Complexity analysis of the proposed solutions is encouraged for the paper submission.
Important Dates
Table 1. Timeline for each stage
Aug. 15, 2022 | The organizers release the validation set as well as the corresponding test information (e.g., frame rates and intra periods) and template for performance reporting (with rate-distortion points for the validation set) |
Oct. 24, 2022 | Deadline of paper submission (to be aligned with Special Sessions in case of extension) for participants |
Nov. 08, 2022 | Participants upload docker container wherein only one single decoder shall be utilized for the decoding of all the bitstreams |
Nov. 10, 2022 | The organizers release the test sequences (including frame rate, corresponding rate-distortion points, etc.) |
Dec. 01, 2022 | Participants upload compressed bitstreams and decoded YUV files |
Dec. 14, 2022 | Deadline of fact sheets submission for participants |
Dec. 19, 2023 | Paper acceptance notification |
Feb. 04, 2023 | Camera-ready paper submission deadline |
TBA | Paper presentation at ISCAS 2023 |
TBA | Awards announcement (at the ISCAS 2023 banquet) |
Awards
ByteDance will sponsor the awards of this grand challenge. Three categorizes of awards are expected to be presented. Two top-performance awards will be granted according to the performance, for the hybrid track and the end-to-end track, respectively. In addition, to foster the innovation, a top-creativity award will be given to the most inspiring scheme recommended by a committee group, and it is only applicable to participants whose papers are accepted by ISCAS 2023. The winner of each award (if any) will receive a USD5000 prize.
References
- [1] G. Bjøntegaard, “Calculation of average PSNR differences between RD-Curves,” ITUT SG16/Q6, Doc. VCEG-M33, Austin, Apr. 2001.

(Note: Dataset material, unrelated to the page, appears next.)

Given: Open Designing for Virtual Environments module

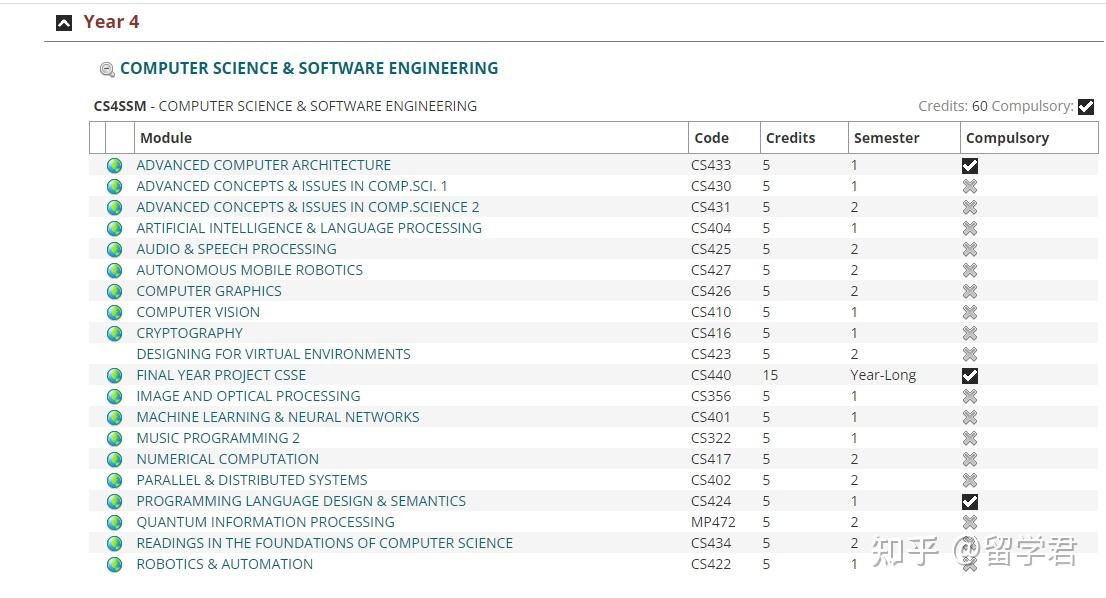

- [2] https://vcgit.hhi.fraunhofer.de/jvet/HM/-/tree/HM-16.22
- [3] Common Test Conditions and Software Reference Configurations for HM (JCTVC-L1100)
Organizer Biographies
Li Zhang received the Ph.D. degree in computer science from the Institute of Computing Technology, Chinese Academy of Sciences, Beijing, China, in 2009. From 2009 to 2011, she held a post-doctoral position at the Institute of Digital Media, Peking University, Beijing. From 2011 to 2018, she was a Senior Staff Engineer at Qualcomm, Inc., San Diego, CA, USA. She is currently the Head of Multimedia Lab, Bytedance Inc., San Diego, CA, USA. Her research interests include 2D/3D image/video coding, video processing, and transmission. She was a Software Coordinator for Audio and Video Coding Standard (AVS) and the 3D extensions of High Efficiency Video Coding (HEVC). She has authored 600+ standardization contributions, 300+ granted US patents, 100+ technical articles in related book chapters, journals, and proceedings in image/video coding and video processing. She has been an active contributor to the Versatile Video Coding (VVC), Advanced AVS, the IEEE 1857, 3D Video (3DV) coding extensions of H.264/AVC and HEVC, and HEVC screen content coding extensions. During the development of those video coding standards, she co-chaired several ad hoc groups and core experiments. She has been appointed as an Editor of AVS, the Main Editor of the Software Test Model for 3DV Standards. She organized/co-chaired multiple special sessions and grand challenges at various conferences.
Jizheng Xu received the Ph.D. degree in electrical engineering from Shanghai Jiaotong University, China in 2011. He joined Microsoft Research Asia in 2003 and served as a Research Manager and joined ByteDance multimedia lab as a Research Scientist in 2018. He has authored and co-authored over 140 refereed conference and journal refereed papers. His research interests include image and visual signal representation, image/video compression and communication, computer vision and deep learning. He has been an active contributor to ISO/MPEG and ITU-T video coding standards, including H.264/AVC, H.265/HEVC and VVC/H.266. He initiated the screen content coding in H.265/HEVC and was a major technical contributor. He chaired and co-chaired the ad-hoc group of exploration on wavelet video coding in MPEG, and various technical ad-hoc groups in JCT-VC, e.g., on screen content coding, on parsing robustness, on lossless coding. He was an Associate Editor for the IEEE Transactions on Circuits and Systems for Video Technology from 2018 to 2020. He served as a Guest Editor for the special issue on Screen Content Video Coding and Applications of the IEEE Journal on Emerging and Selected Topics in Circuits and Systems in 2016. He co-organized and co-chaired special sessions on scalable video coding, directional transform, high quality video coding at various conferences. He is an Associate Editor for the IEEE Transactions on Multimedia since 2022.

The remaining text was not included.